The effort of writer Martin Powell and artist Terry Beatty (yep, the guy who draws The Phantom Sundays and Ms. Tree and Batman and stuff) and edited by the professionally unusual Craig Yoe and Clizia Gussoni, this is one funny, clever and well-produced comic book. It didn’t have to be that; it easily could have been a stupid cheesy exploitation gimmick. No, in the finest American tradition, it is a solidly amusing and entertaining cheesy exploitation gimmick.
Stylistically, Mars Attacks Popeye is done as a Popeye comic in the finest Sagendorf tradition. It employs almost all of the Popeye cast going back to 1919 (not that I really should give away Olive Oyl’s true age) and they take on the advancing army of bubble gum card fame – this time, under the provocation of Popeye’s very own Doctor Doom, the Sea Hag.

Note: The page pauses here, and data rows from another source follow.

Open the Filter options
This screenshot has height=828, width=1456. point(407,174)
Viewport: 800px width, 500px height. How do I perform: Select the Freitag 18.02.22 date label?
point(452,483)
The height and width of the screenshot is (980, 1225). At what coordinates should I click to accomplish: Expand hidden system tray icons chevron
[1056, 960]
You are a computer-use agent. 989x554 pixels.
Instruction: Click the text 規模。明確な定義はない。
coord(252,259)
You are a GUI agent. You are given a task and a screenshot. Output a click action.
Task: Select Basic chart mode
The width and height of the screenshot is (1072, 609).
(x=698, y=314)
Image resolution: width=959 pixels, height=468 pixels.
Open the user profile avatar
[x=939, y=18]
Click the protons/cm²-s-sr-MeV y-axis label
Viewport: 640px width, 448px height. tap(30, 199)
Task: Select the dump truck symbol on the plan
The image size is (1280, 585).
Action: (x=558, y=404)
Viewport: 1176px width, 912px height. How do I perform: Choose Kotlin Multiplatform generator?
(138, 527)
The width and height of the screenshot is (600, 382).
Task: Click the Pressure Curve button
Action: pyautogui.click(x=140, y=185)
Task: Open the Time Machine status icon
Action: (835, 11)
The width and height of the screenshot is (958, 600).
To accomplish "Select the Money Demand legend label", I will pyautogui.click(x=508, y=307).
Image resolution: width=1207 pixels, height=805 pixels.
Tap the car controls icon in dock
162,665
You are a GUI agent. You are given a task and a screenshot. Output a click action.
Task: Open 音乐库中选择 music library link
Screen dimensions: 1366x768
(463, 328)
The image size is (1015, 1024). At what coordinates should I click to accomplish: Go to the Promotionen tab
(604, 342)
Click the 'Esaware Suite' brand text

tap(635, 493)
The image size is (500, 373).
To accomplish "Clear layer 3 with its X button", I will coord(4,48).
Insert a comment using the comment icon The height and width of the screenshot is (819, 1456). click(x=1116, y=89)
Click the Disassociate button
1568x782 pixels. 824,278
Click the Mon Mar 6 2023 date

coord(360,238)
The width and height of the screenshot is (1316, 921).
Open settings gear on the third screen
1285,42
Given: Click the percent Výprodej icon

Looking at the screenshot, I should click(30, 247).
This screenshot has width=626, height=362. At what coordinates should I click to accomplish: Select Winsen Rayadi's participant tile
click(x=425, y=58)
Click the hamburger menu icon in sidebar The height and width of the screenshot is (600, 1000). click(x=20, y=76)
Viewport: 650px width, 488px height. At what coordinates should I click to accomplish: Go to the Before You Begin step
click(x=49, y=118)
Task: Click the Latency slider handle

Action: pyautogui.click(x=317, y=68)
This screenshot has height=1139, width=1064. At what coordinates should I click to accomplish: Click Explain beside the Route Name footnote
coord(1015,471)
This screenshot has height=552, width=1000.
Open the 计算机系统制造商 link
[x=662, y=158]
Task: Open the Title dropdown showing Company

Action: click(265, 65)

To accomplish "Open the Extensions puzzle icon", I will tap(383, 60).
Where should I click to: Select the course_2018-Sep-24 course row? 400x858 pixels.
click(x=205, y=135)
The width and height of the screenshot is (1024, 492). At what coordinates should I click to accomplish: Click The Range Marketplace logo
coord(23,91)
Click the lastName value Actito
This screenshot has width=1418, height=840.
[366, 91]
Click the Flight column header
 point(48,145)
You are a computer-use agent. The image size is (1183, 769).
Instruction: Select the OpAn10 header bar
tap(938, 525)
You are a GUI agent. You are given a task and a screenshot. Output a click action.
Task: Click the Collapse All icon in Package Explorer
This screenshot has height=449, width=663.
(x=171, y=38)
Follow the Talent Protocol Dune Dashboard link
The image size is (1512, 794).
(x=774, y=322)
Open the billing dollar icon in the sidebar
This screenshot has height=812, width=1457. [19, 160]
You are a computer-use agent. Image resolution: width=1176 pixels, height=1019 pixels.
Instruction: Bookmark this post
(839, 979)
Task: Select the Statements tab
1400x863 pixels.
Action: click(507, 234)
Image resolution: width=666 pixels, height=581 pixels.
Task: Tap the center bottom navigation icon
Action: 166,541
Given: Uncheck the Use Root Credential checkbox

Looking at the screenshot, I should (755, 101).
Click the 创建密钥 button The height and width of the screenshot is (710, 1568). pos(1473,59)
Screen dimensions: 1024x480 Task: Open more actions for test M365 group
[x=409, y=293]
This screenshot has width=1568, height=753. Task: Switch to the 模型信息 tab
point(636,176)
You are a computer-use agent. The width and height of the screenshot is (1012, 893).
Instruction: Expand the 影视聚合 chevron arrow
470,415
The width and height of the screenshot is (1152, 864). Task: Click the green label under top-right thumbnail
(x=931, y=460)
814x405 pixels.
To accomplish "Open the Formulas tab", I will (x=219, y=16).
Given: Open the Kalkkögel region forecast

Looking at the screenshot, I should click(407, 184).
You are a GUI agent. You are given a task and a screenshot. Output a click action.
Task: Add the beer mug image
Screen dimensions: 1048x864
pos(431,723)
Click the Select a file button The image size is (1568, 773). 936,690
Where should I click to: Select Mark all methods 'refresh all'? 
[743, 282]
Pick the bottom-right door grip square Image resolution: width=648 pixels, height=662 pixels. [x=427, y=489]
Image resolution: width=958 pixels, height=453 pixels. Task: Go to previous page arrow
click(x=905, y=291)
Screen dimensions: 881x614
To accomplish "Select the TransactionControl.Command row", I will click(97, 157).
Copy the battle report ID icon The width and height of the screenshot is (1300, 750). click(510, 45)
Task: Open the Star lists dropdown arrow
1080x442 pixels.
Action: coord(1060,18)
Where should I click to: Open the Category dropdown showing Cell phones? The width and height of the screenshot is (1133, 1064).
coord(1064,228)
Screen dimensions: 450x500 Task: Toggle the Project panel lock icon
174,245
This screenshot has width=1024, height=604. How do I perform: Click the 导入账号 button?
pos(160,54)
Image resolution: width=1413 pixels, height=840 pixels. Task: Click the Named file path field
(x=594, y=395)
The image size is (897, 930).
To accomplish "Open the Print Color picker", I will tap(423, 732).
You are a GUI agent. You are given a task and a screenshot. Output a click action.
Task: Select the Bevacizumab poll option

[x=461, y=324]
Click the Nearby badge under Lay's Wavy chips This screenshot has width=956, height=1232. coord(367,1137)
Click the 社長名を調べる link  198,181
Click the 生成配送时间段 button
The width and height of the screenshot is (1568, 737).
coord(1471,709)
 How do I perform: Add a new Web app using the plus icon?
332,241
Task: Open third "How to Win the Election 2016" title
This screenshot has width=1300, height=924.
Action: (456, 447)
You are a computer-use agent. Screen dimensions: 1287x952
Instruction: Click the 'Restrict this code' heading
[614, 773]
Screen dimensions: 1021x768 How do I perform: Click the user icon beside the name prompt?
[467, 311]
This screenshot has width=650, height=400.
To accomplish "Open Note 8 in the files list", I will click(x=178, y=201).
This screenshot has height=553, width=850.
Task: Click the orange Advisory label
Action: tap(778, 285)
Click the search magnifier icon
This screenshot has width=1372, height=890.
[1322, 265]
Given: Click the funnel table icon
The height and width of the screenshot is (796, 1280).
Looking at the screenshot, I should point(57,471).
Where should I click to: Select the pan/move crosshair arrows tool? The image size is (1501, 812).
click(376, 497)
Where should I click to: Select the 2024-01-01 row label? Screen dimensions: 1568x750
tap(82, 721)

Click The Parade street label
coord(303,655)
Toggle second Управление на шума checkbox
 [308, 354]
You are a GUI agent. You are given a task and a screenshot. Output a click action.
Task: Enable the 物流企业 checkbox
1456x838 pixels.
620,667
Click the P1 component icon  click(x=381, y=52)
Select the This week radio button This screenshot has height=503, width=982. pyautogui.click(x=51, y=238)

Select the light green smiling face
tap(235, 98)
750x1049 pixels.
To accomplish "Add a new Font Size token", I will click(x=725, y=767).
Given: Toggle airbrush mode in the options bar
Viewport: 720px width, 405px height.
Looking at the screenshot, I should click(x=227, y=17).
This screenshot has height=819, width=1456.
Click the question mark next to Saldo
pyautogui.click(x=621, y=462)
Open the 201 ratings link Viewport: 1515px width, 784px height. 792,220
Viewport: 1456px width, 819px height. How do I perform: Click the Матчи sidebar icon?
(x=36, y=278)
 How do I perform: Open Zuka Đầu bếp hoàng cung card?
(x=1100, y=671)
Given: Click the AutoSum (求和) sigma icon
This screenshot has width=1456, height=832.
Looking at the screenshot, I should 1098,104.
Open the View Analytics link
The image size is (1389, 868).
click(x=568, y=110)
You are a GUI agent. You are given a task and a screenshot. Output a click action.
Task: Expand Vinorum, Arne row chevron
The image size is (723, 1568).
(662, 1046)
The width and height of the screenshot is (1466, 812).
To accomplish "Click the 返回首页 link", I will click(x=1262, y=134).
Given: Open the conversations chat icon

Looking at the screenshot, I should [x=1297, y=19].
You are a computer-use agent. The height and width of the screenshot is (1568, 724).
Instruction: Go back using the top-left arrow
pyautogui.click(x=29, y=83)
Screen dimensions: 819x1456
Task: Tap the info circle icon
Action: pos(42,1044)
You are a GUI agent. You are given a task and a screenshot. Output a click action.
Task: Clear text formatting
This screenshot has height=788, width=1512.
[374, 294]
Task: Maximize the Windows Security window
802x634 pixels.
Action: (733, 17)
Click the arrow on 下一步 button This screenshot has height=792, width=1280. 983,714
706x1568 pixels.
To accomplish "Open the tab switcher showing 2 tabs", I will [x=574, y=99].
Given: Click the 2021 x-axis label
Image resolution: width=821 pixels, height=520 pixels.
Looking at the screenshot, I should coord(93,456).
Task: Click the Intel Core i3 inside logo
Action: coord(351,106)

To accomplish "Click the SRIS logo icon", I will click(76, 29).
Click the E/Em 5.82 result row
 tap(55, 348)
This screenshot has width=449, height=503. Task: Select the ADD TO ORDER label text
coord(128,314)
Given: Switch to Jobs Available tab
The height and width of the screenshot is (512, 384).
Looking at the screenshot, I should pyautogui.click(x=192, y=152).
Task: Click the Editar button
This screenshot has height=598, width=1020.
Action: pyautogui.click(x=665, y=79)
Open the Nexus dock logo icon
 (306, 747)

Look, you’ve probably got an extra four bucks on you, but if you don’t roll a school kid or something and check it out. It’s about time we got us a funny funny book.
THURSDAY: Dennis O’Neil Gets In A Crossword
Mike,
Your 385 word intro/dissertation on funny books — really, really funny books — caught my eye and stimulated my dust-laden funny memories of the original Popeye cartoons. You know, the ones by Max and David Fleisher … way back when, when creators not only knew how to create funny comics but funny cartoons too. The old Popeye cells were not only black & white, but riddled with slapstick, imagination and wit. Oh … and a barrel of laughs! The lyrics to ‘Popeye the Sailor Man’ of these old toons actually changed from episode to episode (lots of people never noticed that subtlety) and sort of captured Popeye’s philosophy for the storyline. Two in particular stand out: in the cartoon where Popeye proposes to ageless Olive Oyl (who inevitably turns him down), the lyric goes … “it’s been known through history that women’s a mystery, says Popeye the Sailor Man;” and, in the episode where Popeye baby sits Sweet Pea by taking him to the zoo (a truly funny, ha-ha piece) he sings “… no ifs, and or maybe’s, I’ll never have babies, says Popeye the Sailor Man!” Smart and funny stuff. Thanks for the memories. And women will always remain a mystery … says Popeye the Philosophical Man.
Rick, you and I were blessed to have grown up in time when local teevee stations were desperate for programming and cut deals for ancient, cheap cartoons — as well as public domain cartoons. We got all kinds of great stuff — the Fleishers’ Betty Boop and Superman, the great early Warner Bros. stuff, tons of Tex Avery and Bob Clampett… it was great stuff and helped make some of our generation truly… weird.
YOU GOT TWINKIES???? WOW!
remssr, they are indeed bitten.
Curse you, Mike Gold!
Now i gotta look for it…
And the nearest comic shop is twenty miles away!
If there’s a good pizza place nearby, maybe you can get the comics shop to take the book over and send it to your place along with dinner.